Projects
Please contact us for any new beautiful small project ideas that need our attention. We are here to help.
We believe that, with the advancement of AI and modularized build-ups, such small projects can have beautiful impacts.
Demo Projects
- https://npi-db.org/: A simple NPI database search engine to demonstrate the list of publicly available datasets in our workspace.
Active Projects
Creating a comprehensive provider registry using public data sources
Accurate provider information is difficult to come by. However, there are many different sources in the public data space. So far, all these data sources are treated separately. Combining them together, we think some interesting insights about the provider would come out, as well as more accurate data will surface.
DRGPy - MSDRG in Python
This is a Python implementation of the MS-DRG algorithm, Medicare Prospective Payment System, which is originally available via Java. The project mimics the behavior of the Java implementation (not perfect, unfortunately) and is open-sourced at https://github.com/yubin-park/drgpy
hccpy - HCC in Python
I implemented the HCC algorithm (initially released in SAS) in Python. The project has been widely adopted in various VC-backed healthcare start-ups and even big enterprises. https://github.com/yubin-park/hccpy
Autoscalable PDF generator
The healthcare industry still needs a lot of PDF-formatted documents; however generating such documents from raw data relies on outdated technologies. Using Typst (https://typst.app/), we can create a fast and light PDF generator API service.
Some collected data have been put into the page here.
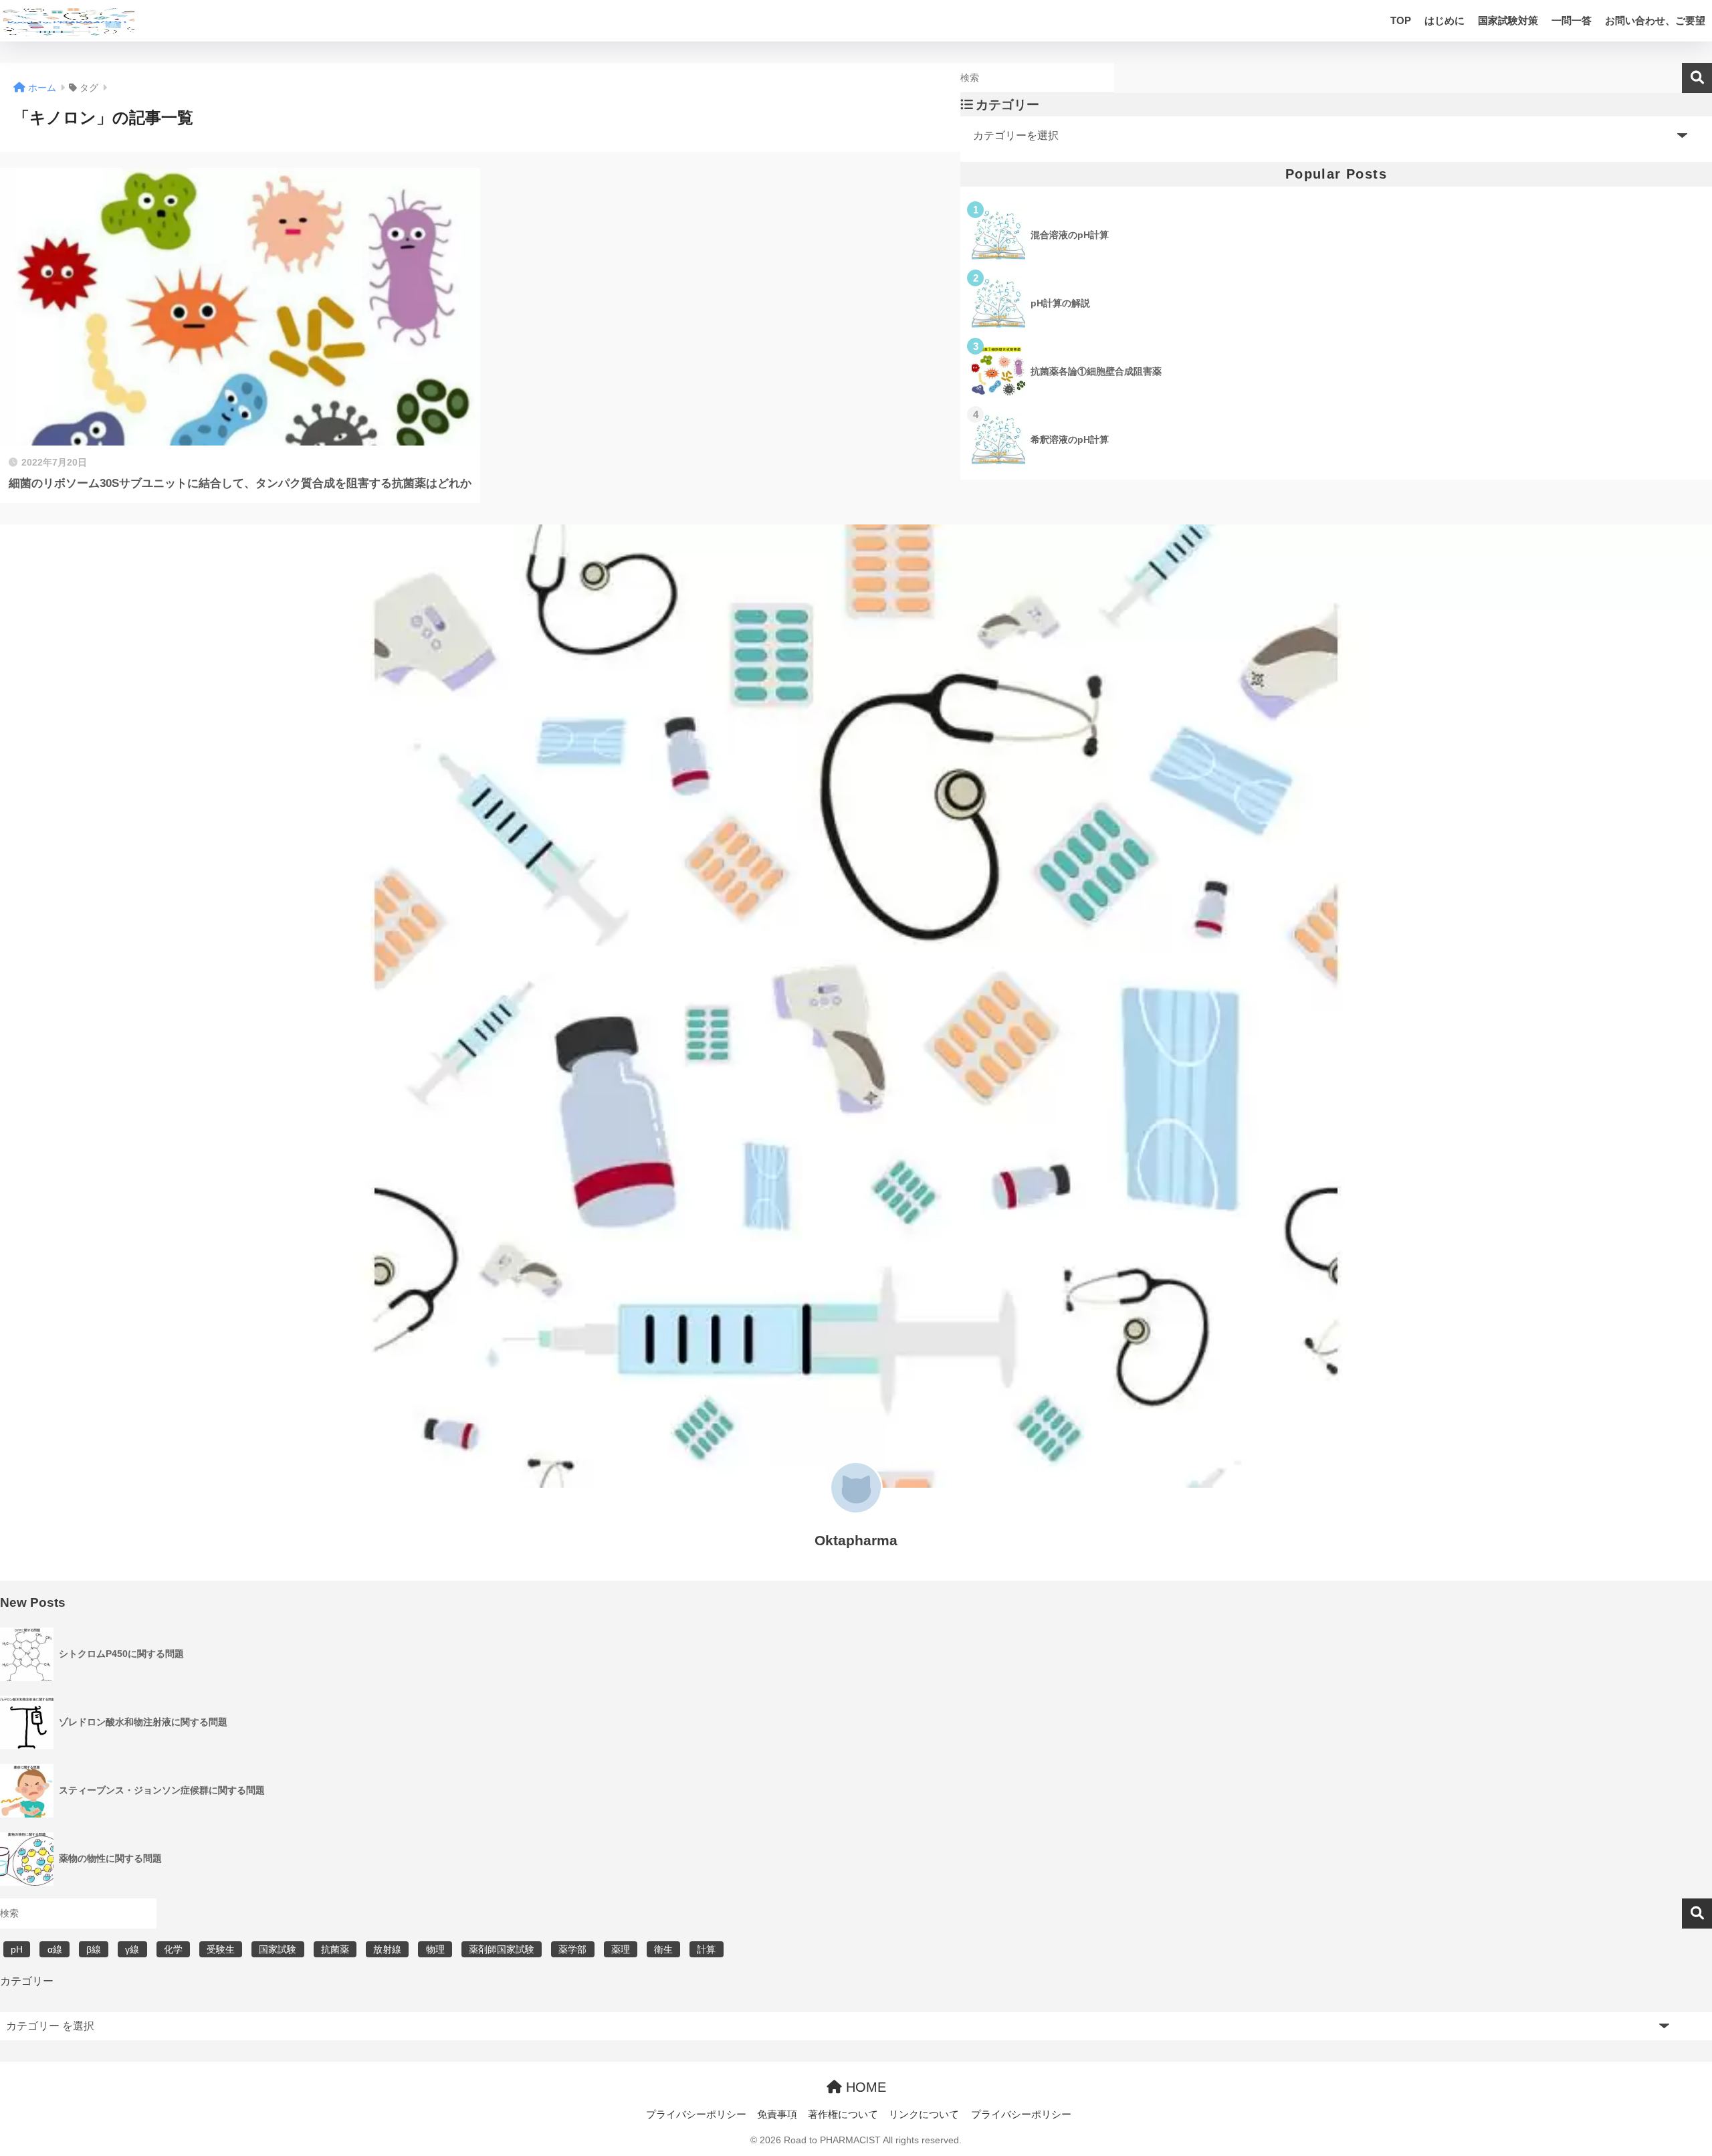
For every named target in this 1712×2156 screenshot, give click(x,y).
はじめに (1444, 20)
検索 (1697, 78)
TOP (1400, 20)
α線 (54, 1949)
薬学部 (572, 1949)
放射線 (387, 1949)
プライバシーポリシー (696, 2114)
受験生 (221, 1949)
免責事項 (777, 2114)
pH (17, 1949)
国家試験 (277, 1949)
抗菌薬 (335, 1949)
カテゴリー (27, 1981)
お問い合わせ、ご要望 (1655, 20)
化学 (173, 1949)
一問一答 (1572, 20)
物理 (435, 1949)
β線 (93, 1949)
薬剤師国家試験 (501, 1949)
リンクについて (924, 2114)
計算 (706, 1949)
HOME (864, 2087)
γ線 (132, 1949)
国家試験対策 (1508, 20)
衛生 (663, 1949)
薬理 (620, 1949)
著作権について (843, 2114)
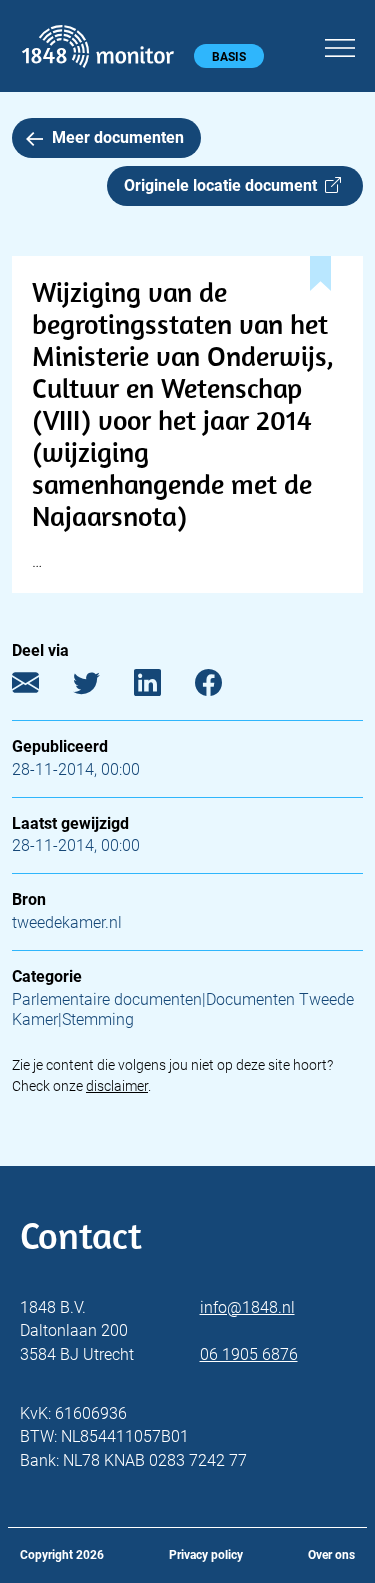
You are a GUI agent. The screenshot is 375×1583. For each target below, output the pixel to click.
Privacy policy (206, 1555)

Project Ideas (not implemented yet)
Make a Python version of the OIG risk audit toolkit
The risk of over-coding is getting higher. The Office of Inspector General (OIG) has been increasing the audit intensity over the years. Recently, the OIG publicly released their audit methodology on 12/14/2023. Although the methodology is well documented in the PDF file, the audit algorithm is not easy to apply to the real data. We plan to implement the algorithm in Python as we did for the HCC algorithm, so that many healthcare data engineers can try the logic and prevent any overdocumentation in the future.
Public alert system using Twitter, health blogs, and weather data
Twitter and weather data are real-time and provide valuable insights to avoid catastrophic events. For example, Mayo Clinic tweets patient education messages many times a day. As extermee weather events become more prevalent, we want to create an alert system that curates from these patient education materials and real-time weather forecast data.
hccpy with FHIR - hccfier
We want to revamp the hccpy project (https://github.com/yubin-park/hccpy) to work with the FHIR resources. We also want to make this package avaiable in Javascript as well.
Indexing CMS PDF documents
CMS/CMMI publish a lot of PDF-formatted documents; they are difficult to search and find relevant contents. With the help from LLMs, we want to index and build machine-readable database of CMS documents. We would also need to build a web crawler that constantly checks and parses the CMS websites.
Ingesting and cleaning up public MAO datasets
CMS publishes many public datasets around MAO's Star Rating performances, enrollments, and other KPIs. We want to organize the data such that other organizations do not need to do this repetitive work. We want to provide the cleaned up data via Databricks Delta Sharing.